───── Text zum Lesen ─────

Dr. iur. Berthold Hilderink, Prof. Dr. Martin Becker
Rz. 22
Geschäftsführer im nicht organschaftlichen Sinne, bspw. Arbeitnehmer, die leitende unternehmerische Aufgaben im kaufmännischen, organisatorischen, technischen oder personellen Bereich wahrnehmen (Schaub/Linck, ArbRHB, § 130 Rn 7; ErfK/Kiel, § 14 KSchG Rn 8a), Betriebsleiter oder sonstige leitende Angestellte genießen zwar grds. den allgemeinen Kündigungsschutz. Dieser ist jedoch gem. § 14 Abs. 2 KSchG eingeschränkt. § 3 KSchG (Kündigungseinspruch ggü. dem Betriebsrat) findet gem. § 14 Abs. 2 S. 1 KSchG keine Anwendung. § 9 Abs. 1 S. 2 KSchG (Auflösung des Arbeitsverhältnisses durch Urteil des Gerichts) findet gem. § 14 Abs. 2 S. 2 KSchG mit der Maßgabe Anwendung, dass der Antrag des Arbeitgebers auf Auflösung des Arbeitsverhältnisses keiner Begründung bedarf.
Rz. 23
Betriebsleiter i.S.v. § 14 Abs. 2 KSchG ist, wer innerhalb eines Unternehmens einen selbstständigen Betrieb eigenverantwortlich führt, dabei bedeutungsvolle unternehmerische Teilaufgaben wahrnimmt, Vorgesetzter der im Betrieb Beschäftigten ist, das Weisungsrecht ausübt und bei seiner Tätigkeit einen erheblichen Entscheidungsspielraum hat (BAG v. 25.11.1993 – 2 AZR 517/93, NZA 1994, 837).

───── Auflistung ─────

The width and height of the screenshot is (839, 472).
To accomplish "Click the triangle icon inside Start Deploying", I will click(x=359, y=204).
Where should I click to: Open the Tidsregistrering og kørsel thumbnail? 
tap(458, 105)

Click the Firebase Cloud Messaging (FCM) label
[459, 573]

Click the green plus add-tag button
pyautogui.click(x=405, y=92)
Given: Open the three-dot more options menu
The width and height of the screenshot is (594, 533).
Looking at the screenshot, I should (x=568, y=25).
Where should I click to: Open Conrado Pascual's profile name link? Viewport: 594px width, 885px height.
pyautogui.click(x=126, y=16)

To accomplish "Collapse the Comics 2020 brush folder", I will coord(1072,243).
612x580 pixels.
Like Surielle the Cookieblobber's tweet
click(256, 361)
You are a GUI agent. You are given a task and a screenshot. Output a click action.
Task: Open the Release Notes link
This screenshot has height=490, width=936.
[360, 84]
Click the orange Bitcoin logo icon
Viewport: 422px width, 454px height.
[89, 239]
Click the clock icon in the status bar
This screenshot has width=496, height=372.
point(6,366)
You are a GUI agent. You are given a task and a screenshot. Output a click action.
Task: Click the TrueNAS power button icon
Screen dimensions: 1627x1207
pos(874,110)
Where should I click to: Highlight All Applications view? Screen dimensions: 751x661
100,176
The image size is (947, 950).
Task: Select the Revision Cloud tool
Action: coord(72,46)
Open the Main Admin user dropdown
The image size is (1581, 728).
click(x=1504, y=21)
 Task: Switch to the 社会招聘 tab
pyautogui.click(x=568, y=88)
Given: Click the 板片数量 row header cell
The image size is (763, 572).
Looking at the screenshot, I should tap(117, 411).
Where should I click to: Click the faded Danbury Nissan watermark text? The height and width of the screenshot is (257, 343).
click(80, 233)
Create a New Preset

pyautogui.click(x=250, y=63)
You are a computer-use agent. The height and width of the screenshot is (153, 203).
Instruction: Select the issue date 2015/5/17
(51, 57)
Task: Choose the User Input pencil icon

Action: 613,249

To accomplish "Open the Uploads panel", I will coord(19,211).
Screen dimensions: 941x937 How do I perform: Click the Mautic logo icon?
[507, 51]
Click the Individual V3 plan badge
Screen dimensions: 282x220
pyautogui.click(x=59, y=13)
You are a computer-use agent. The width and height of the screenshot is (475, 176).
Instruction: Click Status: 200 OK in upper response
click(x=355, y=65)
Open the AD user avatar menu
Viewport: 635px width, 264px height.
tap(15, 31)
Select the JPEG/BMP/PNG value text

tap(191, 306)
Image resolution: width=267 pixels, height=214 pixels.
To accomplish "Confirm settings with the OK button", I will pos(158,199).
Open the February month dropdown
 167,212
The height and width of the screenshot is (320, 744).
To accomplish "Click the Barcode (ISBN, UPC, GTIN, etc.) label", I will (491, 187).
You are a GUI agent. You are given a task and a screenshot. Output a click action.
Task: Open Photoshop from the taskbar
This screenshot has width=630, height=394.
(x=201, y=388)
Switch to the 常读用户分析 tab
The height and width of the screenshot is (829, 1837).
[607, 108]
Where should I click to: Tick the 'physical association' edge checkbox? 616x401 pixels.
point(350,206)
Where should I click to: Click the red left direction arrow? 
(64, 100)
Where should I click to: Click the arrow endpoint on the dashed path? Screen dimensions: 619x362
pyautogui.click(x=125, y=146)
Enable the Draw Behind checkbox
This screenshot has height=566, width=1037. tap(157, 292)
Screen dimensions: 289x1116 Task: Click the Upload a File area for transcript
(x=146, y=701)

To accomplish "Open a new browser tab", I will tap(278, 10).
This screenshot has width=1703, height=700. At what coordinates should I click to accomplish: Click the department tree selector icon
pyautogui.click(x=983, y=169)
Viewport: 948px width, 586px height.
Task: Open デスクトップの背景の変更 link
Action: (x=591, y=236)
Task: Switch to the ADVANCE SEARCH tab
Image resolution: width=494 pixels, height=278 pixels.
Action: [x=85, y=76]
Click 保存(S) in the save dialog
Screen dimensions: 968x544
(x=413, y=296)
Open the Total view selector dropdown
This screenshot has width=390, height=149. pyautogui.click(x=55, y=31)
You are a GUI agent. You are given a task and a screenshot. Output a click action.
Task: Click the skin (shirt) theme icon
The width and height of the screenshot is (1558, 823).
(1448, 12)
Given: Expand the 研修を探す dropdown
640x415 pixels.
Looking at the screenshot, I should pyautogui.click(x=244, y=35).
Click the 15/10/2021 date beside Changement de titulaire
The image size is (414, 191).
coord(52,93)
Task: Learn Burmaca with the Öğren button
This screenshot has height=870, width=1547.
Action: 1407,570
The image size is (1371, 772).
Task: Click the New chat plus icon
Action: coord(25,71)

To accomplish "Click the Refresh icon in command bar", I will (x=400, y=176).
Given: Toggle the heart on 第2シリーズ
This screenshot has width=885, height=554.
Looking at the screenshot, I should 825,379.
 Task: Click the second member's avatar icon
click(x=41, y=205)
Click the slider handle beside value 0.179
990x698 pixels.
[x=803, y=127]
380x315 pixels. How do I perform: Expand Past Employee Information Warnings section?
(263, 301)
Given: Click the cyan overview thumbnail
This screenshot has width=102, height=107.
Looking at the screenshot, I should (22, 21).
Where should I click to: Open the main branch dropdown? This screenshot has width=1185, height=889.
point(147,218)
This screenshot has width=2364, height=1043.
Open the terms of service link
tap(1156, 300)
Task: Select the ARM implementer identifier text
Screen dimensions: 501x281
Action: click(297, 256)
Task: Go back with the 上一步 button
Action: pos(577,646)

─────

Welche Vorschrift findet laut dem Text zum Kündigungsschutz leitender Angestellter gemäß § 14 Abs. 2 S. 1 KSchG keine Anwendung?

§ 3 KSchG, der Kündigungseinspruch gegenüber dem Betriebsrat.